Task:
Rewrite the material below as a JSON list of strings, with one string per line and blank lines omitted.
— Start —
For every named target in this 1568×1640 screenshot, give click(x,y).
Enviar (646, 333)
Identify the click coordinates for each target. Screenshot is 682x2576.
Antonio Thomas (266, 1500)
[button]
— End —
Result of this task:
[
  "For every named target in this 1568×1640 screenshot, give click(x,y).",
  "Enviar (646, 333)",
  "Identify the click coordinates for each target. Screenshot is 682x2576.",
  "Antonio Thomas (266, 1500)",
  "[button]"
]